▸ Task goal
Filter the material below so that only lines containing "Close" remain.

──────────

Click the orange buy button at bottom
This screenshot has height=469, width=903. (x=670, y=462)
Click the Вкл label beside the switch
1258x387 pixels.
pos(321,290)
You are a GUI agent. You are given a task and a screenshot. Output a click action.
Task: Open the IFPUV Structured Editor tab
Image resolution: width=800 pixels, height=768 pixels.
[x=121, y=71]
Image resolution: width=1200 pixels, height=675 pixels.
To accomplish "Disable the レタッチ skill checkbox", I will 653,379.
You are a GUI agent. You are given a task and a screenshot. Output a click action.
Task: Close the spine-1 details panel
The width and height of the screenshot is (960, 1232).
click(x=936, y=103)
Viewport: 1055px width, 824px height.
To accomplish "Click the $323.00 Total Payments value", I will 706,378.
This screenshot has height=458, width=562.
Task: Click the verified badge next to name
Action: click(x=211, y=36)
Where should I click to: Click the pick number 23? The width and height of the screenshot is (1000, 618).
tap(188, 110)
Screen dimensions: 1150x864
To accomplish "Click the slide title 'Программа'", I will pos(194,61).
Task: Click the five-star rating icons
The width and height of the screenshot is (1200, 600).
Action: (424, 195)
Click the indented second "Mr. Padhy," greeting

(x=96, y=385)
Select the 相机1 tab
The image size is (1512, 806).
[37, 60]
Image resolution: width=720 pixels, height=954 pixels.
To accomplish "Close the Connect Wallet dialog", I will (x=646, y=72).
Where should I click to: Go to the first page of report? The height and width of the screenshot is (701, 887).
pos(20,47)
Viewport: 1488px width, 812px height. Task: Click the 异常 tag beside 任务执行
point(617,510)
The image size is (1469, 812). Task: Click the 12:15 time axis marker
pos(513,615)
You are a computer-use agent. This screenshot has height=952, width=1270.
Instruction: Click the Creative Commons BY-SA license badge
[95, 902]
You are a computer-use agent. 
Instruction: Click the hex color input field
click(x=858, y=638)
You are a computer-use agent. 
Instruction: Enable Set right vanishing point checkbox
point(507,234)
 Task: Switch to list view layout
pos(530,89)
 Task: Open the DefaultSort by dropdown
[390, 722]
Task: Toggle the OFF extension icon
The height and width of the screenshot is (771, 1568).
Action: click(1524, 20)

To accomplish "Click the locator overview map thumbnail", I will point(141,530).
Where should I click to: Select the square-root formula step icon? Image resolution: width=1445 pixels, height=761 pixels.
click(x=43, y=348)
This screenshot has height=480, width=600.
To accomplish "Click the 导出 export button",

──────────

▸ Answer space
Task: Close the spine-1 details panel
To accomplish "Close the Connect Wallet dialog", I will (x=646, y=72).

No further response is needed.